Report praises Boston EMS response to marathon bombing
Mass. Emergency Management agency report highlights triage and treatment actions of medical personnel in minutes after the 2013 terrorist attack
By Owen Boss
BOSTON — The well-organized and versatile response by Boston medical personnel to the 2013 marathon bombings earned high praise in a report released yesterday that highlighted how quick-thinking doctors and paramedics worked seamlessly to save the lives of scores of critically wounded spectators.
“Although many patients sustained grave injuries, every patient who was transported to area hospitals survived,” the report released by the Massachusetts Emergency Management Agency read. “This can be directly attributed to the rapid triage, transport and treatment these patients received on scene and at hospitals.”
Boston EMT Walter Dunbar, who was among the first paramedics to arrive at the scene of the April 15 Boylston Street bombings, recalled how years of mass casualty incident training immediately kicked in and “everyone knew exactly what to do without being told.”
“We just started treating the critical patients, and getting them transported immediately. We just kept on treating and triaging until they were all gone,” Dunbar said. “The training is so integrated into our system so that if you ever need it — and you never know when you will — it just kicks in. Luckily, all of our EMTs and paramedics are highly skilled and highly trained and did a hell of a job that day.”
The report also praised the medical personnel who were in tents at the finish line to treat runners who had completed the race.
“On the day of the bombings, medical personnel supporting Alpha Tent near the Finish Line immediately transitioned to a mass casualty response. They established triage and treatment groups and designated the tent as a casualty collection point,” the report read. “All critically injured patients were transported to area hospitals within 50 minutes.”

★ ★ ★

Task instructions
Reproduce, word for word, the part of the article on the Boston EMS response that runs from "Boston EMT Walter" up to and including "completed the race.".

Available data
★ ★ ★

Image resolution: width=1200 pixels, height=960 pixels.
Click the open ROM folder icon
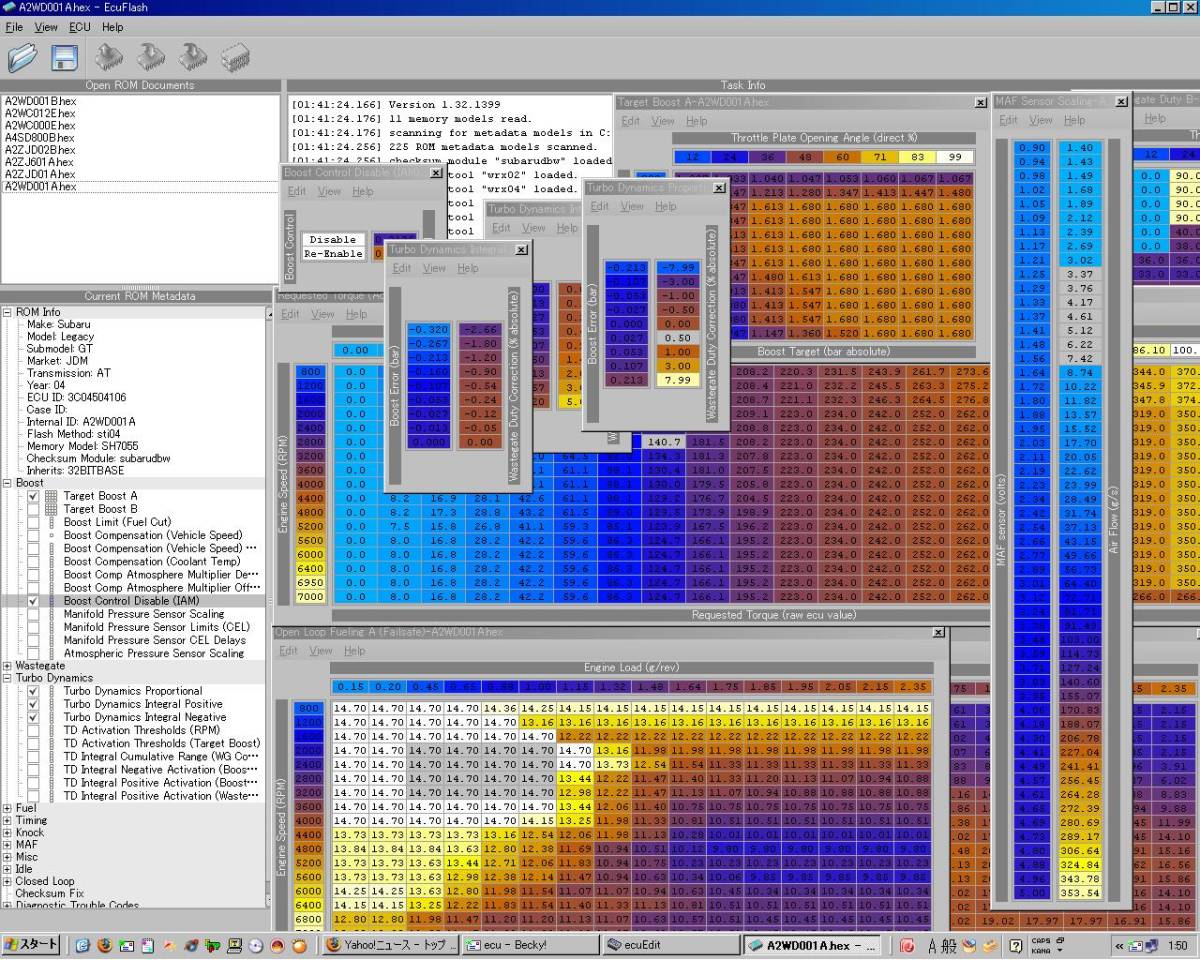pyautogui.click(x=22, y=57)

★ ★ ★

Answer area
Boston EMT Walter Dunbar, who was among the first paramedics to arrive at the scene of the April 15 Boylston Street bombings, recalled how years of mass casualty incident training immediately kicked in and “everyone knew exactly what to do without being told.”
“We just started treating the critical patients, and getting them transported immediately. We just kept on treating and triaging until they were all gone,” Dunbar said. “The training is so integrated into our system so that if you ever need it — and you never know when you will — it just kicks in. Luckily, all of our EMTs and paramedics are highly skilled and highly trained and did a hell of a job that day.”
The report also praised the medical personnel who were in tents at the finish line to treat runners who had completed the race.